__PASSAGE SHOWN__:

* * * * *

ChangYong-Oh / HyperSphere

Other
16 stars 7 forks source link

Using other test functions #3

Open aminnayebi opened 5 years ago

aminnayebi commented 5 years ago

Hi

I have a question regarding other benchmarks in your code. I see that beside the synthetic functions, there are some other functions such as mnist, depth resNet, and cifar10. My question is that can I use these functions in my own code to evaluate my own algorithm? If yes how can I call them? Should I simply call, for example, output=mnist_weight(input)?

Another question is that what is the search space for the inputs of these benchmarks? Is it [-1,1]^D?

Regards, Amin

ChangYong-Oh commented 5 years ago

The search space should be transformed to hypercube [-1, 1]^D.

For mnist, you can call it as you described. For SDResnet you can call it in the same way, but you need to set other SDResnet code which is forked to https://github.com/ChangYong-Oh/img_classification_pk_pytorch

aminnayebi commented 5 years ago

Thanks. What do you mean by "setting that forked code"? Should I put that code in the directory of test functions?

My other question is that what are the deferences between cifar10_weight and stochastic_depth_resnet test functions? Are they similar to each other?

* * * * *

__TASK INPUTS__:

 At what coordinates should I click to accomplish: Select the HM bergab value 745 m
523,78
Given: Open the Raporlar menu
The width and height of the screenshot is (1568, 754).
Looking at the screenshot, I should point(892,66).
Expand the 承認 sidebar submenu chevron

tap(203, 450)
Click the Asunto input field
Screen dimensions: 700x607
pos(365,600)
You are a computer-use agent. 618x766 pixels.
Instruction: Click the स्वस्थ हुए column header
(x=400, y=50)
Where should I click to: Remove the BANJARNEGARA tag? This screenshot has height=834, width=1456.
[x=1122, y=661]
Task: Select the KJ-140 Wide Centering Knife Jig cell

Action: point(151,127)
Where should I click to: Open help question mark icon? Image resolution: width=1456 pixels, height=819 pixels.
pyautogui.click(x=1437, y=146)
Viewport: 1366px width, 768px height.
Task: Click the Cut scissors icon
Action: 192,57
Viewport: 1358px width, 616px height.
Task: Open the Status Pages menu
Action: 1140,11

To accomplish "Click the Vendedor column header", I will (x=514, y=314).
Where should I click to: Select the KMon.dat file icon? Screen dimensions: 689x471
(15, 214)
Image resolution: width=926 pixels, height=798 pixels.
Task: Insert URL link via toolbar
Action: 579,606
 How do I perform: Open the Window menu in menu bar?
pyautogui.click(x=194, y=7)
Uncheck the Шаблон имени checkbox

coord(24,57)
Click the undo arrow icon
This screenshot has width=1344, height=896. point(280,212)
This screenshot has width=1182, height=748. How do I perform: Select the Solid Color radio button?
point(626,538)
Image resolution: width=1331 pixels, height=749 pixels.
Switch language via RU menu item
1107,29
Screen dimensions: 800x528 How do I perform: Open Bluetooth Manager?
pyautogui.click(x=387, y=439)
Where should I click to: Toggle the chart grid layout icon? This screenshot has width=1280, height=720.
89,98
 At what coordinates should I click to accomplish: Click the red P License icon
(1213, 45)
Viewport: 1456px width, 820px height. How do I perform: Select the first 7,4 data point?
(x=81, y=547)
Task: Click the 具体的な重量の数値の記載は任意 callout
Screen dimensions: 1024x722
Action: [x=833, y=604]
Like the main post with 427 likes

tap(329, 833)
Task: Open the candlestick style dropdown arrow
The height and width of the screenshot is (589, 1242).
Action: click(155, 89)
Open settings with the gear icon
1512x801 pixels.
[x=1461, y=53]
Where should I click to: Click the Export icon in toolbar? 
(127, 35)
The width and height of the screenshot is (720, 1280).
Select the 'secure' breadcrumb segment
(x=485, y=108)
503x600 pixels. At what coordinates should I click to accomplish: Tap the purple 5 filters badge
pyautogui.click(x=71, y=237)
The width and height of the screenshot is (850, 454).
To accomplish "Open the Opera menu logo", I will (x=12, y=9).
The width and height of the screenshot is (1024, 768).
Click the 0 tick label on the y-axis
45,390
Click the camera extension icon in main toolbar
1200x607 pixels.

* * * * *

__EXERCISE TASK 1__: In the HyperSphere issue thread, what should the search space be transformed to?
__EXERCISE TASK 2__: Please write out the listing again, from the start of the listing up to and including the line with "Action: point(151,127)". In those lines, switch "Select" to "Choose" and leave everything else unchanged.

__EXERCISE SOLUTION 1__: The hypercube [-1, 1]^D.

__EXERCISE SOLUTION 2__:
 At what coordinates should I click to accomplish: Choose the HM bergab value 745 m
523,78
Given: Open the Raporlar menu
The width and height of the screenshot is (1568, 754).
Looking at the screenshot, I should point(892,66).
Expand the 承認 sidebar submenu chevron

tap(203, 450)
Click the Asunto input field
Screen dimensions: 700x607
pos(365,600)
You are a computer-use agent. 618x766 pixels.
Instruction: Click the स्वस्थ हुए column header
(x=400, y=50)
Where should I click to: Remove the BANJARNEGARA tag? This screenshot has height=834, width=1456.
[x=1122, y=661]
Task: Choose the KJ-140 Wide Centering Knife Jig cell

Action: point(151,127)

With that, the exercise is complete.